A Medicare rebate for prophylactic neonatal circumcision would allow crusaders to continue to perpetuate a practice that is not substantiated. Nature, honed by millennia of evolution, decrees the foreskin is part of the perfection of humans. Until the time that other changes transmute, why do we think we can do better?

Dr Stan Wisniewski is past president of the Urological Society of Australia & New Zealand.

Source: Should elective circumcision continue to be covered by Medicare, Sydney Morning Herald, 12 May 2012

6.  ANU law student writes on why Medicare should not continue to pay for non-therapeutic circumcision

The following paper was written in 2009 by a third year Law student at the Australian National University, as an assignment for a medical law and ethics unit. The author wishes to remain anonymous.

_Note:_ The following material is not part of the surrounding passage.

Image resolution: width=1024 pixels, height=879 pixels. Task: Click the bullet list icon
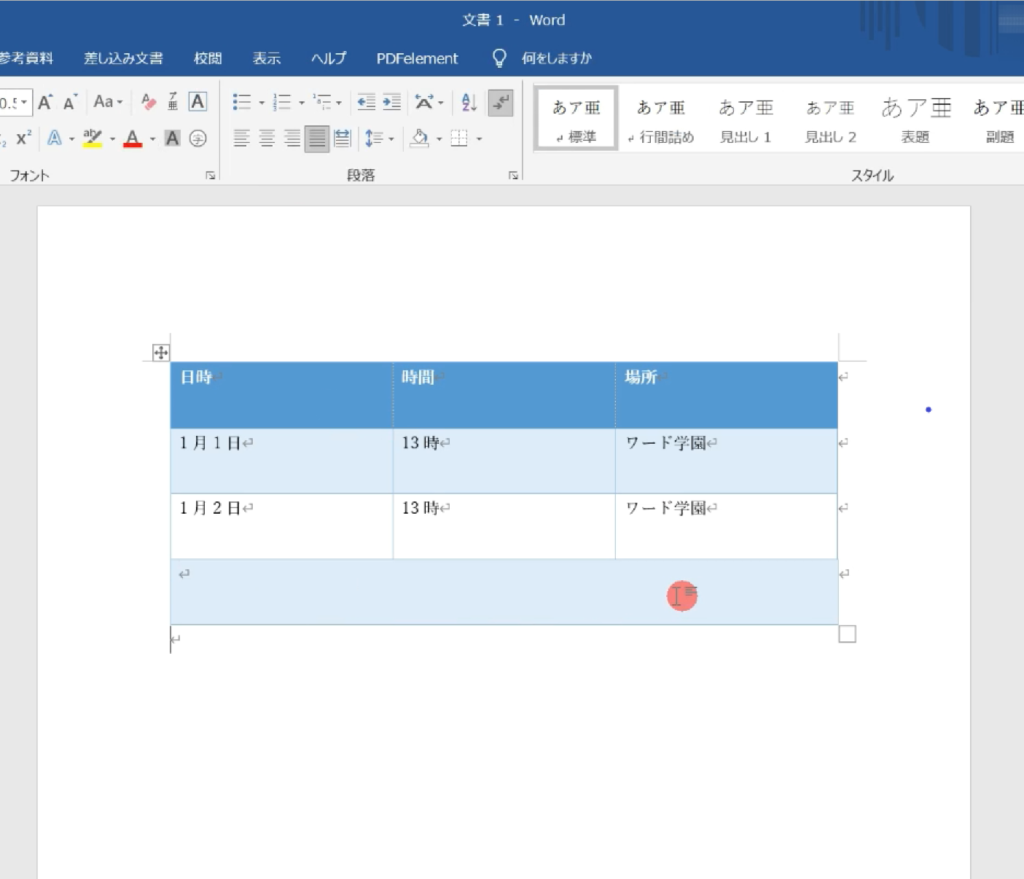pos(241,102)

It’s time for Medicare Australia to stop providing rebates for infant male circumcision

ABSTRACT Infant male circumcision is a controversial procedure that has been debated for years. The overwhelming body of Australian medical opinion is firmly against the procedure and clearly classes it as non-therapeutic, yet the procedure is still covered by Medicare, despite their own guidelines stating they do not cover non-therapeutic procedures. This means the Australian government is indirectly authorising a non-recommended procedure. With the medical opinion firm, and in light of recent debates about the ethics and legality of male circumcision, now is the time for Medicare to stop covering this procedure.

* * * * * *

For years the potential benefits, disadvantages and ethical issues surrounding male infant circumcision have been debated in Australia and overseas. While male infant circumcision used to be common, even routine, in Western nations including Australia, it has dropped significantly in popularity as doctors and parents have become aware that it is not medically necessary or even recommended. Currently, it is estimated that around 10% of newborn baby boys are circumcised in Australia each year, at parental choice. As Medicare provides a rebate for circumcision of a boy under 6 months old, this unnecessary procedure costs Medicare, and therefore the Australian taxpayers, roughly $2 million each year. This is despite Medicare’s own statements that they do not provide rebates for clinically unnecessary procedures. Recent policies, reviews and cases relating to the medical, ethical and legal aspects of infant circumcision – such as the Tasmanian Law Reform Institute review, the Royal Australian College of Physicians new policy statement, and a case from the Oregon Supreme Court – highlight the importance of there being a swift policy change in Australia so that Medicare and the Australian Government come in line with current medical opinion and no longer indirectly endorse a non-therapeutic, non-recommended procedure fraught with legal and ethical uncertainties.